Outre la Rue de Valois, il mobilisera le secrétariat d’État au numérique, le ministère de l’Économie, le ministère de la Justice et le ministère de l’Intérieur. Ces travaux vont s’organiser sur plusieurs axes.
Sensibilisation des internautes, valorisation de l'offre légale
Par exemple, la ministre entend accentuer « la sensibilisation des internautes sur les effets de la contrefaçon », car à ses yeux « la répression seule ne suffit pas, la pédagogie est nécessaire et constitue une voie d’approche essentielle notamment avec l’Éducation nationale et l’ensemble des opérateurs ». Rappelons néanmoins que le Code de l’éducation permet déjà de faire porter la bonne parole dans les classes, et ce depuis des années…
Dans le cahier des charges, un autre point concernera « la valorisation de l’offre légale ». Elle existe « mais reste insuffisamment référencée et promue ». Une manière de souligner en creux que les travaux de la Hadopi seraient trop en retrait, alors qu’il s’agit de l’une des missions de la haute autorité...

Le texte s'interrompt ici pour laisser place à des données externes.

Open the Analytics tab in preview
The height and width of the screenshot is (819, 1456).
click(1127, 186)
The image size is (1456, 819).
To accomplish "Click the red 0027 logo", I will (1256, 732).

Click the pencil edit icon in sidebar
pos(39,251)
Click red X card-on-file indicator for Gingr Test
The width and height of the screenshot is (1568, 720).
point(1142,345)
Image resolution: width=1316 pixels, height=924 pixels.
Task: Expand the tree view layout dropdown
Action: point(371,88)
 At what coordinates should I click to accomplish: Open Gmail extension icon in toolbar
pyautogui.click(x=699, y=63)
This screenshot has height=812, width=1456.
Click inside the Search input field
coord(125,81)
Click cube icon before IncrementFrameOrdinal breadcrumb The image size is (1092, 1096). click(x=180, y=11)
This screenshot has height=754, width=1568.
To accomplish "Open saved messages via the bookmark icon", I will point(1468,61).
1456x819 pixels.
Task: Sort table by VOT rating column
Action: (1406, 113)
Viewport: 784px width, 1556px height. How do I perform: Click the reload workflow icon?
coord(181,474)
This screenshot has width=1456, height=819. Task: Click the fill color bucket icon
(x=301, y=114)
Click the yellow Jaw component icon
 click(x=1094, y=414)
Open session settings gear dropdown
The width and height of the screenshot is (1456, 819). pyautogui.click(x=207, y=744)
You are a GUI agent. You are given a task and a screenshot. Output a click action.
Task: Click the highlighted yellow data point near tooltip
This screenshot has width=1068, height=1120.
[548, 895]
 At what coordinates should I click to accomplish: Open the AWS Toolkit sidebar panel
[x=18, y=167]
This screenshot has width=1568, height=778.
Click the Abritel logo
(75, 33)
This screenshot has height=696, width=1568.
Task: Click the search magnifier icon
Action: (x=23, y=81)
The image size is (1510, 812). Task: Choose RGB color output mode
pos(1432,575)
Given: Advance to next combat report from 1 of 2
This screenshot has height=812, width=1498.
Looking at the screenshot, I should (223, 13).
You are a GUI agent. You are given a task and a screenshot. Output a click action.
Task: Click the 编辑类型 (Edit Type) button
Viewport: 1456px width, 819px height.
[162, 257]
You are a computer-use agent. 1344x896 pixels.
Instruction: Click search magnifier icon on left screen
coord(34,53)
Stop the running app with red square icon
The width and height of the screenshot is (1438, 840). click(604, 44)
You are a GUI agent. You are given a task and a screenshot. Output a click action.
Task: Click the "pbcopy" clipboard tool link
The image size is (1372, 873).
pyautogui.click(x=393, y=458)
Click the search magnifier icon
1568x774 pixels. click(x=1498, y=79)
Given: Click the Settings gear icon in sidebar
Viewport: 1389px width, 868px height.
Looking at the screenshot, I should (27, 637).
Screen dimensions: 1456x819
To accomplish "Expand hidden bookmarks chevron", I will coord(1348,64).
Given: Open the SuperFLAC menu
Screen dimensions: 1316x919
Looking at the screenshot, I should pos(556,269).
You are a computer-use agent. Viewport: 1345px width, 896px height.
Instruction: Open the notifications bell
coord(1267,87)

Jauger l'efficacité de la réponse graduée
Françoise Nyssen annonce surtout qu’une « étude comparée des politiques de lutte contre le piratage » sera menée afin d’ausculter les pratiques dans les différents États.
Ces enseignements permettront alors « d’évaluer l’efficacité de la riposte graduée mise en place au sein de la Hadopi » annonce-t-elle. On comprend assez mal l’opportunité d’une telle étude alors que la Rue de Texel l’a déjà réalisée en juillet dernier. Et on comprend d'autant plus mal son intérêt alors que la ministre estime par avance urgent de modifier cet outil.
Rénover la riposte graduée ? Une urgence
« La lutte contre les sites contrefaisants, le streaming et le téléchargement direct » est visiblement le gros sujet puisque ces ressources constituent à ses yeux « l’essentiel du piratage ». Selon ses chiffres, « le piratage coûte 1,4 milliard d’euros par an au secteur audiovisuel en France ». Un « fléau absolu qui détruit le modèle français ». Des données soufflées en réalité par une étude Ernst and Young datant de février 2017.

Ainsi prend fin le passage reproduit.